When one or more students are present in the classroom, the "volatility" of that set of students is defined as the minimum number of students who would need to initially start using their phones by themselves, such that all of the students currently present would end up using their phones.
As the students file in, the French teacher wants to keep track of the volatility of her class, to give her an idea of what she'll be in for. So, after each student ~i~ sits down, the teacher is interested in the volatility of the students present so far ~(~students ~1 \le i)~. Please help her compute this list of ~N~ volatilities.
In test cases worth 8/40 of the points, ~N \le 10~.
In test cases worth another 6/40 of the points, ~N \le 300~.
In test cases worth another 8/40 of the points, ~N \le 3\,000~.

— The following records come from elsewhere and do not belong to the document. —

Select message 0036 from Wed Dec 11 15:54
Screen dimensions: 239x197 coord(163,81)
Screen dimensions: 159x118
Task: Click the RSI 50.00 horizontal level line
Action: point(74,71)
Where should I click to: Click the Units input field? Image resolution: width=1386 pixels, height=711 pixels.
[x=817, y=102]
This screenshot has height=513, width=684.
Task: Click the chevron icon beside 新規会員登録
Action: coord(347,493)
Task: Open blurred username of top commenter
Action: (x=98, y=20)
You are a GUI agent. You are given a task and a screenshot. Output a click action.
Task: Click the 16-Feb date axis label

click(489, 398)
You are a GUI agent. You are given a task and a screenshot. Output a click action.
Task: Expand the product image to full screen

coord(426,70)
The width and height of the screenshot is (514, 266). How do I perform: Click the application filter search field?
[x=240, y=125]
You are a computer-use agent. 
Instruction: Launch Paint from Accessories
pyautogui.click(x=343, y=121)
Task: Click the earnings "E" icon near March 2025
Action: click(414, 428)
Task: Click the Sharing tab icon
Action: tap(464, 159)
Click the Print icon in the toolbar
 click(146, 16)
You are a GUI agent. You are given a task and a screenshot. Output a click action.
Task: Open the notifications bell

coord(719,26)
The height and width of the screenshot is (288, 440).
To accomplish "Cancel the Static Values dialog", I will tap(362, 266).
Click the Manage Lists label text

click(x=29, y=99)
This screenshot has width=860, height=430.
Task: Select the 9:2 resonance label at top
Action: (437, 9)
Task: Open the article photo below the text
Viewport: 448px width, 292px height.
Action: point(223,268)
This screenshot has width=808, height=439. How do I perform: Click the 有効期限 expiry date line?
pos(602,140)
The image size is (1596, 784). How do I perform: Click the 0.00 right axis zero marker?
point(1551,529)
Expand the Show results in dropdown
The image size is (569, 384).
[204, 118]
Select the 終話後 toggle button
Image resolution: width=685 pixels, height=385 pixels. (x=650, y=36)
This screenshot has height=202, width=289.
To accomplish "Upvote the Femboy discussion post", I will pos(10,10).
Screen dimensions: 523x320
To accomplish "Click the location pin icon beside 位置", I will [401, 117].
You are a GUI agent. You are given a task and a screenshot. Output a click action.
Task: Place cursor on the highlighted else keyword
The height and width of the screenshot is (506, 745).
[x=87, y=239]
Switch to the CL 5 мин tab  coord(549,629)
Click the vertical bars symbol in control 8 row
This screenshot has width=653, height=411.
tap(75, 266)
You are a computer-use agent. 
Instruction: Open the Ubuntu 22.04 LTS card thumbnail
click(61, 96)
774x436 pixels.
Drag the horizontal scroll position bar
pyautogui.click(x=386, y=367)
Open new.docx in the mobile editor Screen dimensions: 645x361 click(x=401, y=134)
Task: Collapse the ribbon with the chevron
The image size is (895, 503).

The first line of input consists of a single integer, ~N~.
~N~ lines follow, the ~i~-th of which consists of three space-separated integers, ~S_i~, ~D_i~, and ~R_i~, for ~i = 1 \dots N~.
Output ~N~ lines, the ~i~-th of which should consist of a single integer, the volatility after the first ~i~ students have arrived, for ~i = 1 \dots N~.
8 14 5 1 8 6 3 12 1 3 19 8 2 21 7 3 10 11 1 3 10 6 13 9 10
1 1 2 3 2 3 3 1
After the first student arrives, it would be necessary for just them to start using their phone, resulting in a volatility of ~1~.
After the second student arrives, it would still only be necessary for student ~1~ to start using their phone, as that would also cause student ~2~ to also use their phone. Therefore, the volatility of these two students is still ~1~.
After the third student arrives, it would be necessary for at least two of the three students to start using their phones (students ~1~ and ~3~). Therefore, the volatility of these three students is ~2~.
Once all students are present, they would all end up using their phones if only student ~5~ initially decided to use their phone. Therefore, the volatility of all ~8~ students is ~1~.